12. The method according to claim 10 wherein wherein the primary antibodies are labelled and signal generated from the primary antibody and secondary antibody is detected by optical imaging using an array of detectors.

13. The method according to claim 9 wherein the signal generated from the primary antibody and secondary antibody is imaged by scanning the analyser using a single detector element.

14. The method according to claim 10 wherein the signal generated from the primary antibody and secondary antibody is imaged by scanning the analyser using a single detector element.

15. The method according to claim 9 wherein the signal generated from the primary antibody and secondary antibody is detected with a fixed (non-scanning) optical system by serially uncovering each cell in the analyser.

16. The method according to claim 10 wherein the signal generated from the primary antibody and secondary antibody is detected with a fixed (non-scanning) optical system by serially uncovering each cell in the analyser.

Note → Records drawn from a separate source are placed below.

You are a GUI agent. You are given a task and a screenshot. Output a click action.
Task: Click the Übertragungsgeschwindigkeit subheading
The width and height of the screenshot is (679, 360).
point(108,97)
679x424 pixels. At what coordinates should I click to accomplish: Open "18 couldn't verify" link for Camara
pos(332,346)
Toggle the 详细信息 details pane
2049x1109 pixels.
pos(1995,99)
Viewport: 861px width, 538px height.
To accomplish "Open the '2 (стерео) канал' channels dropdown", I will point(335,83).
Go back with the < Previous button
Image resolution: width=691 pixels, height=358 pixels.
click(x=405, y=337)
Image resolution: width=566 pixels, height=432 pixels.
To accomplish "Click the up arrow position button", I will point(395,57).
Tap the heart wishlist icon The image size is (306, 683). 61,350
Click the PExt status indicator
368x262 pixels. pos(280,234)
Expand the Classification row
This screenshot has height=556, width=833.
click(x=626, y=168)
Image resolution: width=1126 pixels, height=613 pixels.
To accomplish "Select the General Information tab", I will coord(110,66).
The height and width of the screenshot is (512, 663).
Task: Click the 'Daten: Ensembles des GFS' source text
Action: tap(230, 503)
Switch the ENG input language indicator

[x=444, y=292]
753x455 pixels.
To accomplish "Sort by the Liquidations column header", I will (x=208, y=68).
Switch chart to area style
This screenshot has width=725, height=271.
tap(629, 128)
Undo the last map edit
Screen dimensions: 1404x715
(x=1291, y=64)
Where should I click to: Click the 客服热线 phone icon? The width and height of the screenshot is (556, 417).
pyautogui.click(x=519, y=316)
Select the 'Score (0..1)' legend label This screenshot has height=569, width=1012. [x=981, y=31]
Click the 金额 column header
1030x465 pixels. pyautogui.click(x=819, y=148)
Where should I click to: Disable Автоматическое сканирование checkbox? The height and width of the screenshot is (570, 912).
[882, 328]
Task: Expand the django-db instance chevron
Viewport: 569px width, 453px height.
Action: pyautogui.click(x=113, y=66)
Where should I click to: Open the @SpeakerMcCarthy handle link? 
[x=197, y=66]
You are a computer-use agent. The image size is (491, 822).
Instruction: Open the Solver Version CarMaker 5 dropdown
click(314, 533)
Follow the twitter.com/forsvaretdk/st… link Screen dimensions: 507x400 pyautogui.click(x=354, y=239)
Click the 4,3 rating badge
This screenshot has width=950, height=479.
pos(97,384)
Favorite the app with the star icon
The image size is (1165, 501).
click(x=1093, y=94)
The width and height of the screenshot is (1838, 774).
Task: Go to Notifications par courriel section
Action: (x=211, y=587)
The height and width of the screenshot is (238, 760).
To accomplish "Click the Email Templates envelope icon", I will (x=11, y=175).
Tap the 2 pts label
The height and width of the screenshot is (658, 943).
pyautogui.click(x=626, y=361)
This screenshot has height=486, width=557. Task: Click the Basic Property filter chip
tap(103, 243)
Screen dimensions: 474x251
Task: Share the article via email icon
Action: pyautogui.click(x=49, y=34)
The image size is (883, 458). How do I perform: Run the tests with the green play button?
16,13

17. The method according to claim 9 wherein the signal generated from the primary antibody and secondary antibody is detected with a fixed (non-scanning) optical system by positioning of a single detector element in front of or behind each cell in the analyser.

18. The method according to claim 9 wherein the signal generated from the primary antibody and secondary antibody is detected electrically or electrochemically.

19. The method according to claim 9 wherein the proportion of available binding sites occupied is calculated from the ratio of the signals generated from the primary and secondary antibodies.